Special memories of two popular boys, who were swept to their deaths, will live on through fund-raising work by their schoolmates.
Southmoor Community School has chosen Sunderland RNLI as its nominated charity.
Jonathan Bernardi and Mark Langton, both 13, drowned after being swept into the North Sea in incidents almost 10 years apart.
Now the city's lifeboat station has received almost 600 raised by pupils from the Grangetown school in memory of the boys.
On September 13, 1996, Jonathan Bernardi was swept out to sea at Hendon beach after losing his footing on a slipway.
On April 10, 2006, Mark was washed out to sea from the same location.
Both times the Sunderland-based RNLI inshore lifeboat was launched and battled through heavy seas in a vain attempt to save the boys.
Mark's mother, Bev Steel, went along to the cheque presentation assembly at the school.
She said: "I'm extremely grateful to Southmoor School for choosing to remember Mark and Jonathan by adopting the Royal National Lifeboat Institution as its nominated charity.
"I hope the beach safety work they are doing with the pupils will help reduce the risk of another tragic drowning accident in the area."

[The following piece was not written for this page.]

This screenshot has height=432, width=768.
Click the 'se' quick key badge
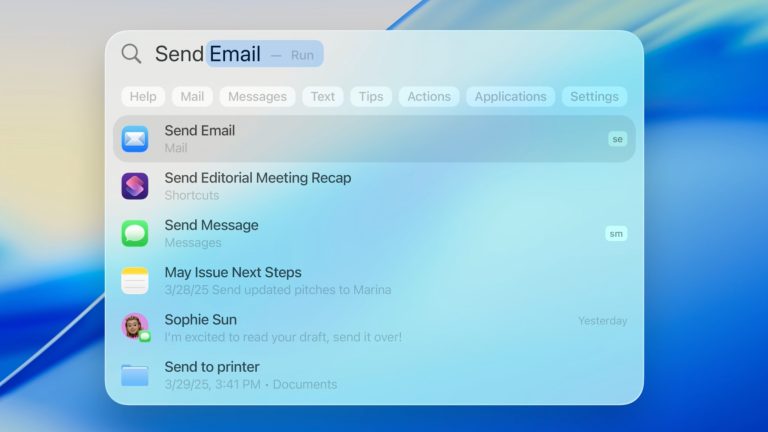617,139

During the assembly Paul France, head of Year 7, presented a donation of 560 to Sunderland RNLI on behalf of pupils.
RNLI crews then spoke to the young people about how to keep themselves and others safe when playing in or near to the sea.
Paul Nicholson, senior helmsman at Sunderland RNLI, said: "We are grateful to the school pupils for this excellent donation to help continue our lifesaving work off the city's coastline.
"We feel it is an important part of the work we do within the community to help raise the awareness of the schoolchildren to the dangers posed when playing at the coast."
The RNLI volunteers provide a 24-hour search and rescue service around the United Kingdom. The charity operates more than 230 lifeboat stations and has more than 100 lifeguard units on beaches.
Annual running costs for the charity are more than 122million. It receives no Government funding and relies entirely on voluntary donations.